Precipitation is a fundamental component of the Earths hydrological cycle, with profound implications for water resource management, marine traffic, and disaster risk mitigation. Accurate rainfall estimation is critical for understanding weather patterns, forecasting flood events, and modeling climate change scenarios. While ground-based systems, such as the NEXRAD WSR-88D network, provide high-resolution data, they are geographically limited and leave vast oceanic regions unmonitored. Alternatively, satellite missions offer global coverage but often lack the necessary spatial resolution for fine-scale analysis (e.g., IMERG provides rates at ~8 km/pixel) or have limited acquisition in open oceans (e.g., Sentinel-1's constellation default observation mode in open ocean is composed of scattered imagettes).

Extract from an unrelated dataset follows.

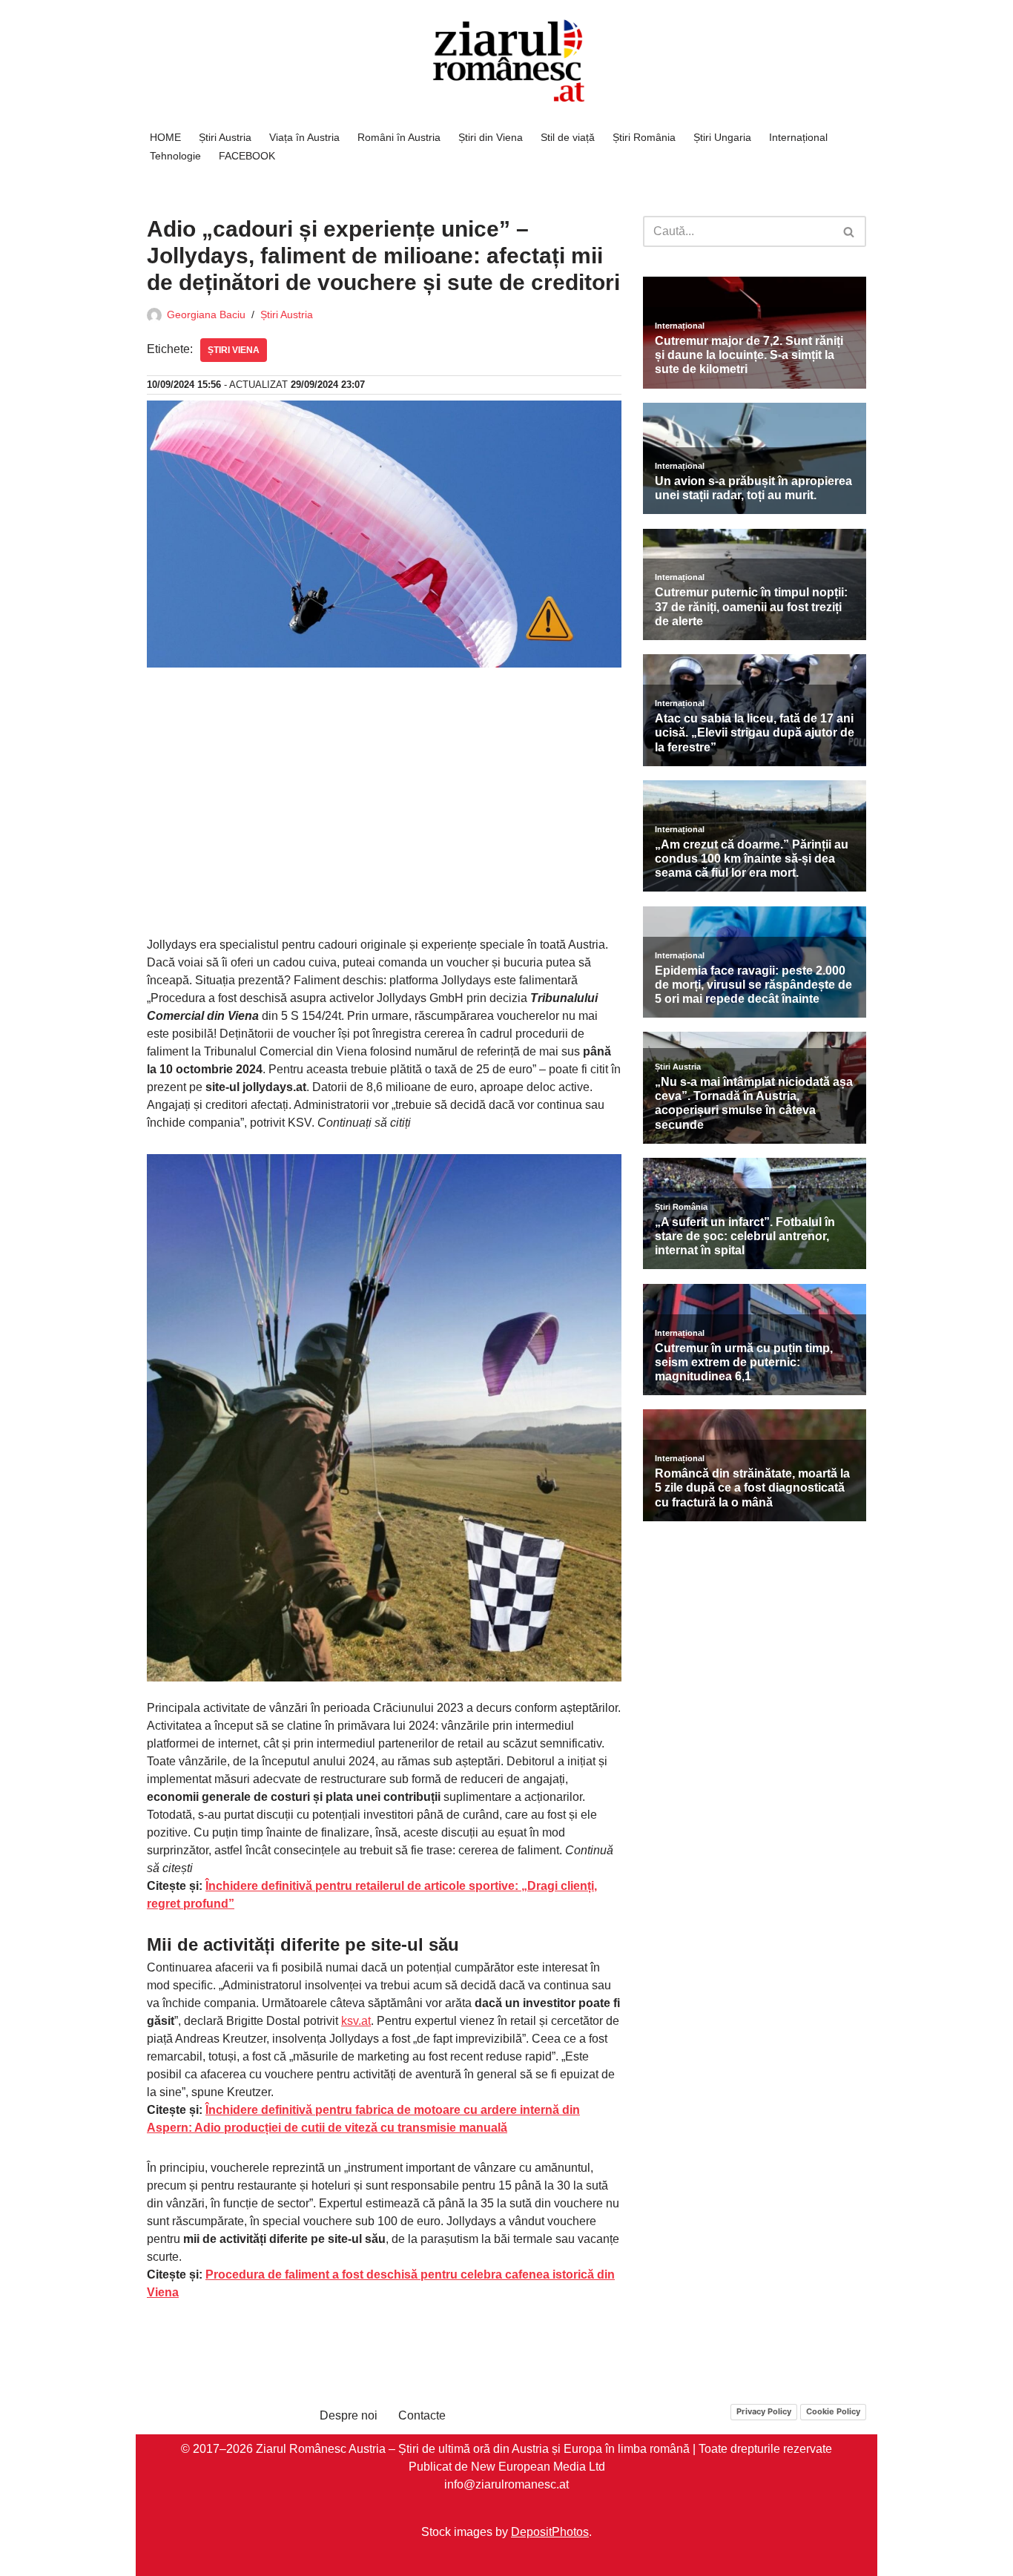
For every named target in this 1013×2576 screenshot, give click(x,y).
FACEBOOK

In this context, the Surface Water and Ocean Topography (SWOT) mission presents a novel opportunity to bridge the gap between global coverage and high spatial resolution. Although primarily designed for altimetry, SWOT’s Ka-band Radar Interferometer (KaRIn) is sensitive to atmospheric hydrometeors. KaRIn offers sub-kilometer resolution (250 m/pixel), matching NEXRAD resolution in range, and provides continuous data over both coastal zones and the open ocean.

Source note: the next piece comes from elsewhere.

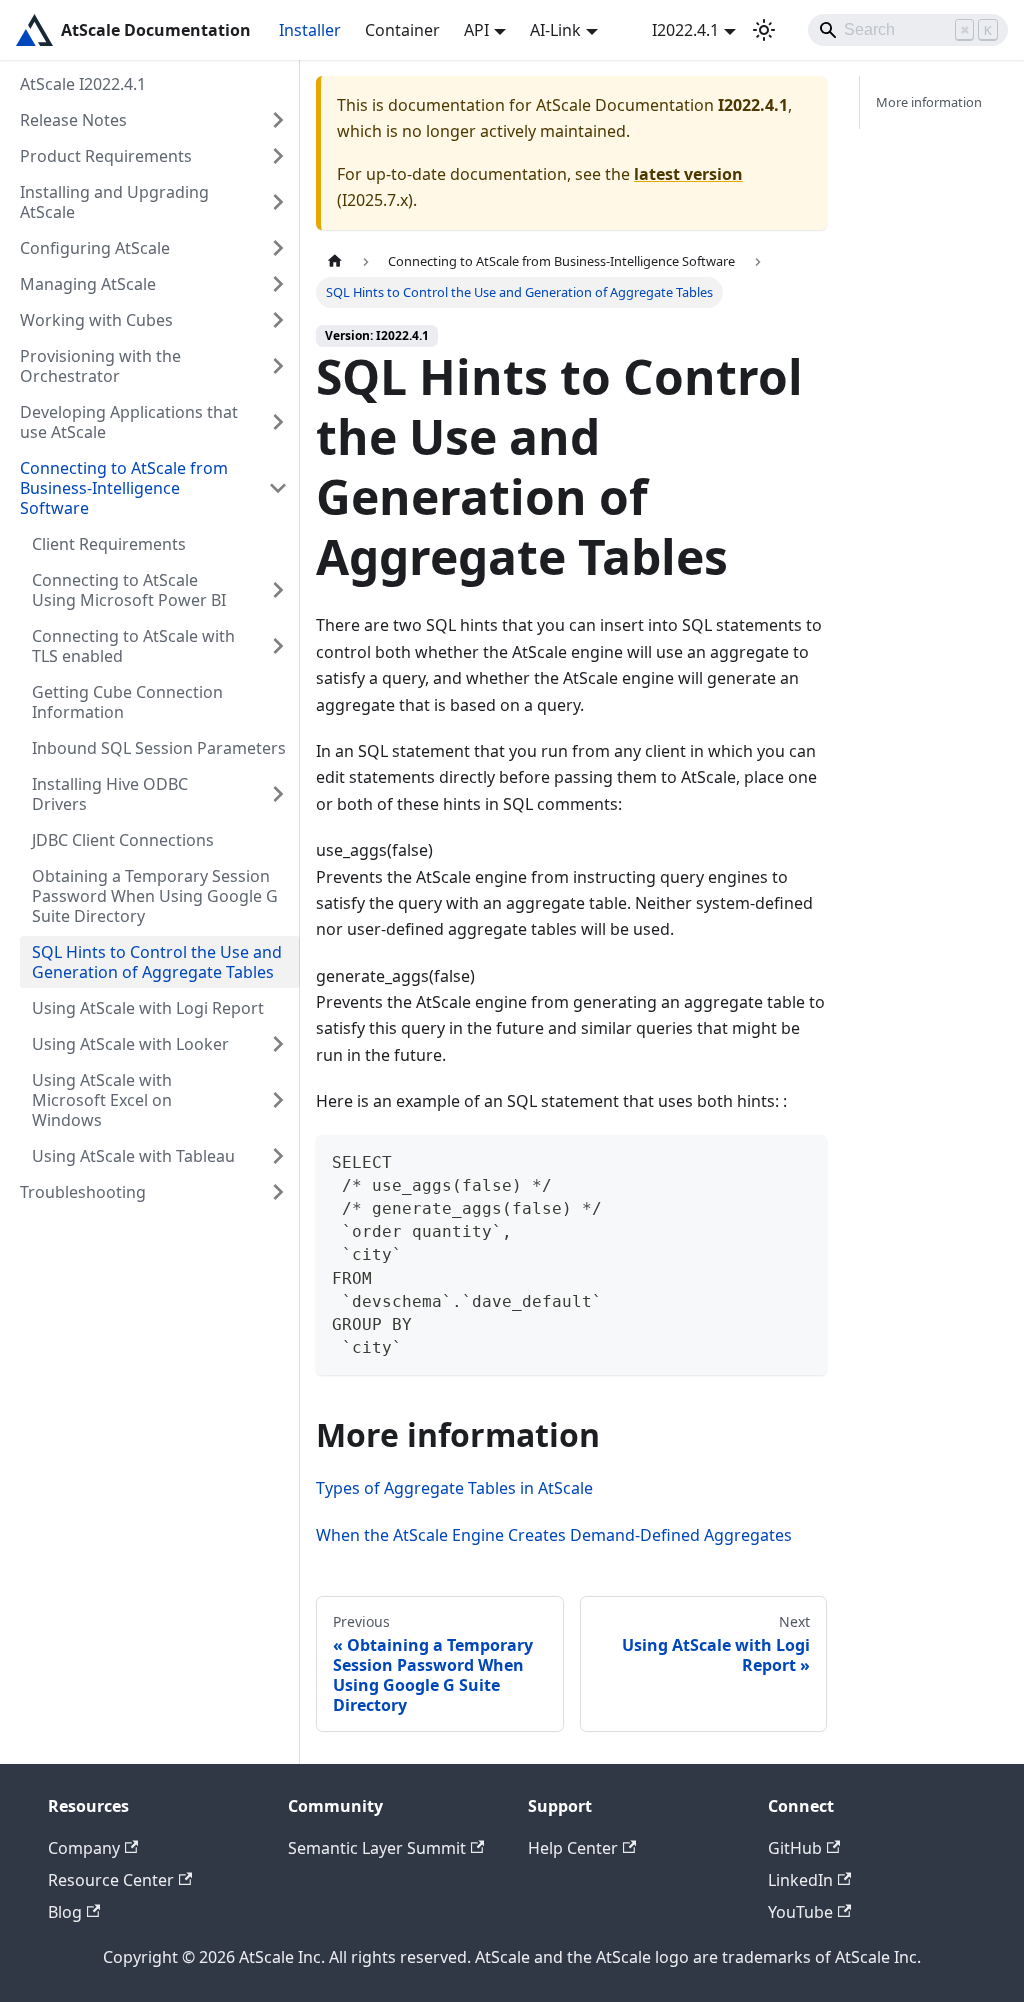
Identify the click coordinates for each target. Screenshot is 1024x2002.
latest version (688, 174)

We present a machine learning framework to estimate precipitation rates using SWOT observations. We build a NEXRAD/SWOT dataset between August 2023 and February 2025, composed of 7009 patches (512×512 pixels) out of which 1090 contains precipitation (more than 1 mm/h on more than 1\% of the observation). A U-Net architecture was trained to retrieve Digital Precipitation Rates (DPR) from the WSR-88D. The input features include the backscattering coefficient (normalized to mitigate the incidence angle variability), total coherence, incidence angle, and a wind speed prior from atmospherical models. To ensure robust performance, the training loss is spatially weighted: pixels closer to NEXRAD stations are prioritized to minimize ground-truth uncertainty related to radar beam broadening and elevation in altitude, while null-DPR pixels are down-weighted to address class imbalance. Furthermore, quantile mapping was applied to align the model’s output distribution with NEXRAD's statistics, ensuring the accurate replication of heavy rainfall tails. An ensemble of independently trained models allow to compute a consensus score, providing a metric for estimating confidence.

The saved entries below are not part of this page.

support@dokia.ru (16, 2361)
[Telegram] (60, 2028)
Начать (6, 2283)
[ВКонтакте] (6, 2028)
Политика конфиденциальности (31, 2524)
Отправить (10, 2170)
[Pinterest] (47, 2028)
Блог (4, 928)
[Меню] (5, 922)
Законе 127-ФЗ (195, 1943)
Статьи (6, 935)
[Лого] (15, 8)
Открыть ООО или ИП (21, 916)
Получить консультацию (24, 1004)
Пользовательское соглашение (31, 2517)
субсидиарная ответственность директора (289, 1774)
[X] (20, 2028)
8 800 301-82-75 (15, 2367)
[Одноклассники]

Evaluation against NEXRAD data shows the model achieves 67\% accuracy in categorical classification (rainless, low, high intensity), a performance comparable to dual-station consistency checks. In the open ocean, validation against collocated IMERG tracks reveals strong correlations of their respective time series, reaching 95\% in the Pacific Inter-Tropical Convergence Zone (ITCZ) and 75\% in the Atlantic ITCZ. However, correlation degrades at higher latitudes, suggesting a sensitivity to convective precipitation regimes. This behavior is consistent with observations from C-Band SAR rainfall retrieval such as the future rainfall product of the Sentinel-1 constellation.

These results demonstrate the feasibility of using SWOT KaRIn high-resolution products for robust rainfall estimation, particularly in tropical and equatorial regions. By unlocking precipitation data in data-sparse regions, this approach offers a significant contribution to global precipitation monitoring and hydrological modeling.